Graduation is an acknowledgement of our dependency on certain people who made the whole project possible.
Take a look at those old graduation pictures, if you will.
You won’t find any with the graduate holding a statistic of better job offers. Nor will you find graduates clutching pictures of the collage, graduate school, or training school of their choice.
Not in that moment.
You’ll find pictures of graduates with big smiles on their faces and their arms embracing parents, grandparents, teachers, and friends.
Those are the people who kept the graduate going, when the chips were down, when the student was discouraged enough to quit.
It’s that teacher who spent the extra hours with the student. It’s that role model whose very presence said, “It is possible, despite what the naysayers are telling you.”
It’s the parent, mentor, or friend who was there during the darkest days.
Those are the encouragers, the cheer leaders, the “pay it forward,” people of the graduate’s life whom the graduate wants in the picture.
And even if some of those special people couldn’t be there for the ceremony, they are still there.
My Mom and Dad arrived early and stayed till the bitter end for my graduations. They were there at my high school graduation in Altus, Oklahoma, my college graduation in Waco, Texas, graduate school graduation in Fort Worth, Texas, and then another graduate school graduation in Princeton, New Jersey. They made them all.
Until the last one, the Ph.D.
I suppose I had finally worn them out.
I found standing myself alone, clutching my doctoral diploma, adjusting my cap, expressionless, like a solitary sentinel, stationed, as it were, on the lawn outside the chapel where the graduation ceremony had just taken place, gazing at the families hugging and laughing, watching them celebrate, knowing it was a fleeting moment, never to be replicated, a surreal moment floating past me like a graceful cloud, carrying with it the awareness that though I was standing alone, others were standing with me.
My mom and dad were there, even though they were also absent, as were the teachers that had taken a special interest in my well-being, from grade school to that very moment.
And suddenly, or so it seemed, my wife, was walking towards me, holding our five-month-old daughter. And then, Katri, with one hand holding the camera while on her hip, her other hand balanced Mary-Elizabeth, snapped a photograph of me, grinning, with my arm around my major professor, Dr. Bill J. Leonard.

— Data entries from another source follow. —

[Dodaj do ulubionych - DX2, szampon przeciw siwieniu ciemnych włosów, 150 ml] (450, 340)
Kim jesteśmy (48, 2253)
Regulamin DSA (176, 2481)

The picture still warrants a warm smile every time I see it.
Dr. Seuss summarized it in one sentence: “Sometimes you will never know the value of a moment until it becomes a memory.”
Graduation it is more than a definition, the passing of the tassel, the conferring of a diploma.
It encapsulates life in a moment, a moment of celebration with the people who could be there to raise a high-five, to cheer us forward, along with the ones who, from miles apart or perhaps from eternity itself, beam with satisfaction.